Per rispondere dobbiamo premettere che le voci verbali, anche di un verbo molto comune, hanno un diverso statuto di frequenza: in generale, i modi verbali più usati sono l’infinito, l’indicativo, il gerundio, il participio (passato), l’imperativo; dei tempi, il presente, il futuro, il passato prossimo, il trapassato prossimo (rarissimo il passato remoto, che sconta il generale declino nell’italiano contemporaneo, tranne poche aree); delle persone è molto meno comune la quinta (chi di noi dice abitualmente steste e beveste o anche berreste, beviate, rispetto alle innumerevoli volte in cui ci capita di usare altri tempi verbali come stavate, o avete bevuto?).
I verbi dei quali si usano solo alcune forme si chiamano in grammatica “difettivi”. Qualche volta si tratta di verbi che, in quelle poche forme, sono di uso comune, per esempio si addice o si addicevano (l’antico participio addetto si è staccato dal paradigma ed è un sostantivo autonomo: “gli addetti ai lavori”).
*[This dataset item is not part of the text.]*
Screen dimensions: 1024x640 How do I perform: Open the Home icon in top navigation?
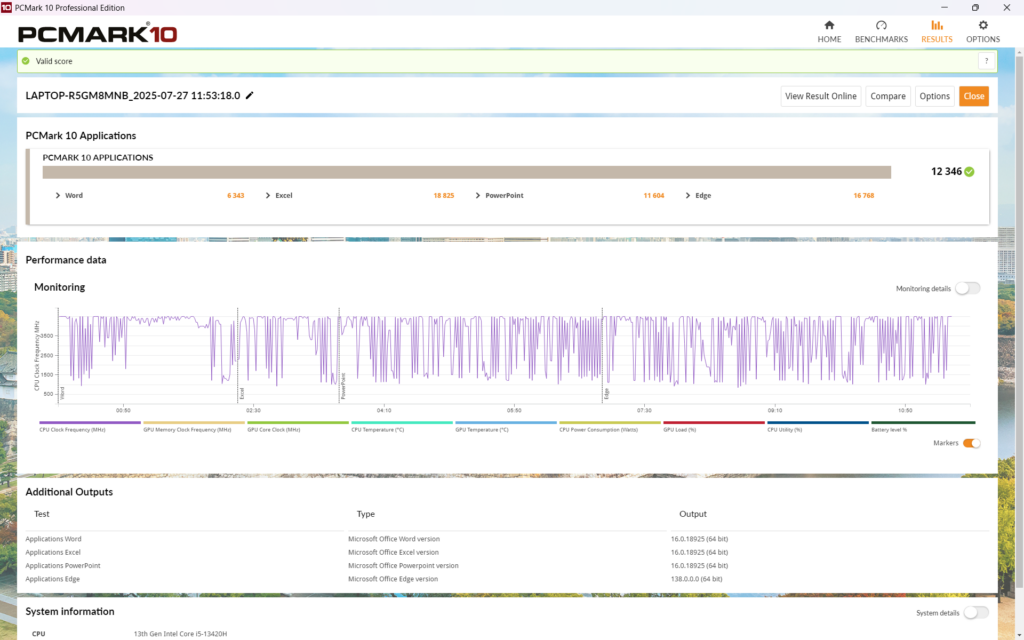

Ma in generale si tratta di latinismi, che hanno conosciuto isolate attestazioni in italiano antico; alcuni di essi hanno avuto corso più a lungo nella lingua poetica, per esempio tepere ‘diffondere un piacevole calore’ (lat. tepēre), che piacque ancora al Carducci in una delle Odi barbare (Presso l’urna di P. B. Shelley, 46: “odora e tepe e brilla la primavera in fiore”) e, probabilmente per suo tramite, si trova ancora in Marino Moretti.
A questa categoria appartengono anche quiescere con i composti acquiescere e requiescere. Solo antichi gli esempi, ottenibili attraverso il Grande dizionario della lingua italiana di S. Battaglia (GDLI), ora consultabile online, o i motori di ricerca: “Ogni intelletto qui quiesca e dorma” (Cecco d’Ascoli, XIV secolo), “mai però quiescono” (Alberti, Libri della famiglia), “A le quali parole acquiescendo el Bazza, el frate uscie de la cella” (Sabadino degli Arienti, XV secolo), “sì ch’e’ voli e requiesca” (Lorenzo de’ Medici), “più che cibo appetiva di quiescere” (Scroffa, poeta pedantesco del Cinquecento), “ad soi pareri non repugnemo; acquiescamo alli soi consigli” (Equicola, XVI secolo; repugnemo e acquiescamo sono congiuntivi), “è impossibile che mai acquieschino e stieno pazienti” (Machiavelli; anche qui due congiuntivi).
Come si vede, le forme anticamente documentate di quiescere e composti sono il presente, indicativo e congiuntivo, l’infinito e il gerundio: nessuna traccia di condizionale, per esempio, o di participio passato. Trattandosi di arcaismi, è forse possibile in parlanti colti (o saccenti) un uso scherzoso che ridia momentanea vita a singole forme attestate nel passato, per esempio l’infinito quiescere; nulla più di questo.